Configuring and using SSH

To use SSH on your virtual machines, you must first have an installed SSH client on your host system. An SSH client is integrated into most Linux and OS X systems and can be accessed from the terminal interface. If you are using a Windows host, you will need to download and install a Windows terminal services client. One that is free and easy to use is PuTTY. PuTTY can be downloaded at http://www.putty.org/.

You will initially need to enable SSH directly from the terminal in the graphical desktop interface. This command will need to be run directly within the virtual machine client. With the exception of the Windows XP virtual machine, all of the other virtual machines in the lab are Linux distributions and should natively support SSH. The technique to enable this is the same in nearly all Linux distributions and is shown as follows:

The /etc/init.d/ssh start command will start the service. You will need to prepend sudo to this command if you are not logged in with root. If an error is received, it is possible that the SSH daemon has not been installed on the device. If this is the case, the command apt-get install ssh can be used to install the SSH daemon. Then, ifconfig can be used to acquire the IP address of the system, which will be used to establish the SSH connection. Once activated, it is now possible to access the VMware guest system using SSH from your host system. To do this, minimize the virtual machine and open your host's SSH client.

If you are using Mac OSX or Linux for your host system, the client can be called directly from the terminal. Alternatively, if you are running your VMs on a Windows host, you will need to use a terminal emulator such as PuTTY. In the following example, an SSH session is established by supplying the IP address of the Kali virtual machine:

DEMOSYS:~ jhutchens$ ssh root@172.16.36.244
The authenticity of host '172.16.36.244 (172.16.36.244)' can't be established.
RSA key fingerprint is c7:13:ed:c4:71:4f:89:53:5b:ee:cf:1f:40:06:d9:11.
Are you sure you want to continue connecting (yes/no)? yes
Warning: Permanently added '172.16.36.244' (RSA) to the list of known hosts.
root@172.16.36.244's password: 
Linux kali 3.7-trunk-686-pae #1 SMP Debian 3.7.2-0+kali5 i686

The programs included with the Kali GNU/Linux system are free software;
the exact distribution terms for each program are described in the
individual files in /usr/share/doc/*/copyright.
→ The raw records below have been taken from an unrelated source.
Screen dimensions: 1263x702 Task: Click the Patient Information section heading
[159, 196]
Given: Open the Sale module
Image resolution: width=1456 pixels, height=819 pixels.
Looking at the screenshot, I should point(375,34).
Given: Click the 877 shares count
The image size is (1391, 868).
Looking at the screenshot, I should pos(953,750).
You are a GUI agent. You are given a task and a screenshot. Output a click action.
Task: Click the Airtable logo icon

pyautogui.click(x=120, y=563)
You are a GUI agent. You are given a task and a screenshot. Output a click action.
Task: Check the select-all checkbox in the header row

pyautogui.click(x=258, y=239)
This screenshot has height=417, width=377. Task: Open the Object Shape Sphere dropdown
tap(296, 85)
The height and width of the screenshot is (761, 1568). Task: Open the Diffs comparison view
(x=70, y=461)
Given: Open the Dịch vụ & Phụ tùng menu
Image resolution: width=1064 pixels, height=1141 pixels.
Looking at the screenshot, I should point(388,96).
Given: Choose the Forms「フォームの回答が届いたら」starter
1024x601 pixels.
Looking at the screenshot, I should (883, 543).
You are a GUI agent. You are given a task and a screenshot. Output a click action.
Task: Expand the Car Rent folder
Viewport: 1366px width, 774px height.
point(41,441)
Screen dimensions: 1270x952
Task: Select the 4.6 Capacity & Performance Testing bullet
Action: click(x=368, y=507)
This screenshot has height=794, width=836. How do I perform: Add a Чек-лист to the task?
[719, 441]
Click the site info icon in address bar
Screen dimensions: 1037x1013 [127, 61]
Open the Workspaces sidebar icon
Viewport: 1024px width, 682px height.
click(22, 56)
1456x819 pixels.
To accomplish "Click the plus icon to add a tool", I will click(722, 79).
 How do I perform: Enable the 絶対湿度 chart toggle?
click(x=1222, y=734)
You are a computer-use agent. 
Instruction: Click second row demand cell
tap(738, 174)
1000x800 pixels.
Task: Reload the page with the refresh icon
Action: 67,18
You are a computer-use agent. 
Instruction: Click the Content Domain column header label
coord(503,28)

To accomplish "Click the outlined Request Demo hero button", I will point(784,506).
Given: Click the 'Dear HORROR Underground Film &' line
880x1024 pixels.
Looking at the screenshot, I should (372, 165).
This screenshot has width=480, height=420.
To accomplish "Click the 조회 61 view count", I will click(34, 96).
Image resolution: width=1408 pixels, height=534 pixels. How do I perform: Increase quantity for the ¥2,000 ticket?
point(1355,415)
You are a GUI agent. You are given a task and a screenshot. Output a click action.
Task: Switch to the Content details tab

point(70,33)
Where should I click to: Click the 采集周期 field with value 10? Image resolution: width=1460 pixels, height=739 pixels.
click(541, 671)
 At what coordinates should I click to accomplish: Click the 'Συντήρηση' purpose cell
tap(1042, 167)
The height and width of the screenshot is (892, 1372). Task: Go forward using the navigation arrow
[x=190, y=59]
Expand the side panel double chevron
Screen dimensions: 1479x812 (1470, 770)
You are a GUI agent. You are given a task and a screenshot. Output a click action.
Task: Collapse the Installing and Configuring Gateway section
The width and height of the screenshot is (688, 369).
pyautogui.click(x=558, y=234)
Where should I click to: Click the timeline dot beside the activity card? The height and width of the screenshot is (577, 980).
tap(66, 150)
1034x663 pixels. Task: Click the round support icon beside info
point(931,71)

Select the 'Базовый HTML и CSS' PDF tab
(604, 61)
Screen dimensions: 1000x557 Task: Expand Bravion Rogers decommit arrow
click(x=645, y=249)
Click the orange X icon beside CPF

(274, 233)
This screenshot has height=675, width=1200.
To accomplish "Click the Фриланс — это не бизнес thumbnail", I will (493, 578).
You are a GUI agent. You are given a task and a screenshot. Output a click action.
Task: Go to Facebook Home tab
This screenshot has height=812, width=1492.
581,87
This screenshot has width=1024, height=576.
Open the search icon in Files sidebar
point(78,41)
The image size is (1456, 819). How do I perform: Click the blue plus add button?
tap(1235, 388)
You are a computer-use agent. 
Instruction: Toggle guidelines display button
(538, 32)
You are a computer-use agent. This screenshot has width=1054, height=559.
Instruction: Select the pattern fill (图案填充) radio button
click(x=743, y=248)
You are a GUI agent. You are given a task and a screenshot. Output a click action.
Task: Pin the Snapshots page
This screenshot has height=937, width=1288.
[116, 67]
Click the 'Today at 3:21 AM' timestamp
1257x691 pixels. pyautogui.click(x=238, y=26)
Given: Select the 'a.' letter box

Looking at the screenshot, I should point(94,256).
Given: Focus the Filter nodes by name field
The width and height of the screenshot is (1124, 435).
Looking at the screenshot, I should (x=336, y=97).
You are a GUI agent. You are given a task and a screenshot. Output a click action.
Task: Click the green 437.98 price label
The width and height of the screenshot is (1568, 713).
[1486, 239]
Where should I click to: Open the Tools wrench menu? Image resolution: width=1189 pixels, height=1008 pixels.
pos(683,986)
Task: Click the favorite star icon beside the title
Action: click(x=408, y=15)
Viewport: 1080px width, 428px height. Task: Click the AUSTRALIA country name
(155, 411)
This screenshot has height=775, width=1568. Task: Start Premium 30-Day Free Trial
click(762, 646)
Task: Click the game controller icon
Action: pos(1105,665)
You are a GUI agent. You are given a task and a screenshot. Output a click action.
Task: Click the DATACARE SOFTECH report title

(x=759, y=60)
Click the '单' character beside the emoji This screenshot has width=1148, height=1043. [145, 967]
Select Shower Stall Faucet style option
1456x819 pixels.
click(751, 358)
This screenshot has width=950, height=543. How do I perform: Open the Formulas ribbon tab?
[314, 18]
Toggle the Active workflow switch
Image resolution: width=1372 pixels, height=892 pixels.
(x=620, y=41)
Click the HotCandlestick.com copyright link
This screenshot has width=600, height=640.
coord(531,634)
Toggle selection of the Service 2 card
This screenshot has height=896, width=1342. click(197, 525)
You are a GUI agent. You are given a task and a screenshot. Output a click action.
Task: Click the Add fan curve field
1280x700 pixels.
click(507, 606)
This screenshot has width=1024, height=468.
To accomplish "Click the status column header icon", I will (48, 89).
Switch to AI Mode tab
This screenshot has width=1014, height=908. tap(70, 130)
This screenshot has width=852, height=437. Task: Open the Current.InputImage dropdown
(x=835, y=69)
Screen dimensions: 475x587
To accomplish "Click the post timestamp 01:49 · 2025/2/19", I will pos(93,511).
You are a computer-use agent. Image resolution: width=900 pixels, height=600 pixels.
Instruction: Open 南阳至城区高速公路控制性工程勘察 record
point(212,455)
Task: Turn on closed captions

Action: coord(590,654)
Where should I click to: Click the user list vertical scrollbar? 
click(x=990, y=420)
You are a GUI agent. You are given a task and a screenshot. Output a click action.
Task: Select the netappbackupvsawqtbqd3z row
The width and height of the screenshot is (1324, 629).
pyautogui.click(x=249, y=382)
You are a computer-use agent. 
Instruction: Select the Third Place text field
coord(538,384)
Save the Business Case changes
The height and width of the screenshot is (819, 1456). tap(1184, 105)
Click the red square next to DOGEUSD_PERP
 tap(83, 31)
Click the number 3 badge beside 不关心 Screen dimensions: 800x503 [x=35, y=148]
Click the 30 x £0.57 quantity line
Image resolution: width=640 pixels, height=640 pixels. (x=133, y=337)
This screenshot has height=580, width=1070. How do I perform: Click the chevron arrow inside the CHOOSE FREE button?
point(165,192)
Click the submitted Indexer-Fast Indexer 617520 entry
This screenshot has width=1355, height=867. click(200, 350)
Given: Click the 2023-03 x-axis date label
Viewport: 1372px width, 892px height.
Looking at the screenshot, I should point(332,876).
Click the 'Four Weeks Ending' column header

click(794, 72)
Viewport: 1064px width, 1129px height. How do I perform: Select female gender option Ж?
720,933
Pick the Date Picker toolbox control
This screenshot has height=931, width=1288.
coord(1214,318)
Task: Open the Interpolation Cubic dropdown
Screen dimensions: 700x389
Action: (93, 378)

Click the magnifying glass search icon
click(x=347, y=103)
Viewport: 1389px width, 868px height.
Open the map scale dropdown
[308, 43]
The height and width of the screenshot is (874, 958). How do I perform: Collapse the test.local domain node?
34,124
Kali GNU/Linux comes with ABSOLUTELY NO WARRANTY, to the extent
permitted by applicable law.
root@kali:~#

The appropriate usage for the SSH client is ssh [user]@[IP address]. In the example provided, SSH will access the Kali system (identified by the provided IP address) using the root account. Since the host is not included in your list of known hosts, you will be prompted to confirm the connection the first time. To do this, enter the word, yes. You will then be prompted to enter the password for the root account. After entering it, you should be given remote shell access to the system. The same process can be accomplished in Windows by using PuTTY. This can be downloaded at the link provided in the Getting ready section of this recipe. Once downloaded, open PuTTY and enter the IP address of the virtual machine into the Host Name field and ensure that the SSH radio button is selected, as seen in the following screenshot:

Once the connection configurations have been set, click on the Open button to launch the session. We will then be prompted for the username and password. We should enter the credentials for the system that we are connecting to. Once the authentication process is completed, we will be granted remote terminal access to the system, as seen in the following screenshot:

It is possible to avoid having to authenticate every time by providing your public key into the authorized_keys file on the remote host. The process to do this is as follows:

root@kali:~# ls .ssh
ls: cannot access .ssh: No such file or directory
root@kali:~# mkdir .ssh
root@kali:~# cd .ssh/
root@kali:~/.ssh# nano authorized_keys

First, ensure that the .ssh hidden directory already exists in the root directory. To do this, use ls and the directory name. If it does not exist, use mkdir to create the directory. Then, use the cd command to change the current location into that directory. Then, create a file named authorized_keys using either Nano or VIM. If you are not familiar with how to use these text editors, see the Using text editors (VIM and Nano) recipe in this chapter. In this file, you should paste the public key used by your SSH client as follows:

DEMOSYS:~ jhutchens$ ssh root@172.16.36.244
Linux kali 3.7-trunk-686-pae #1 SMP Debian 3.7.2-0+kali5 i686

The programs included with the Kali GNU/Linux system are free software;
the exact distribution terms for each program are described in the
individual files in /usr/share/doc/*/copyright.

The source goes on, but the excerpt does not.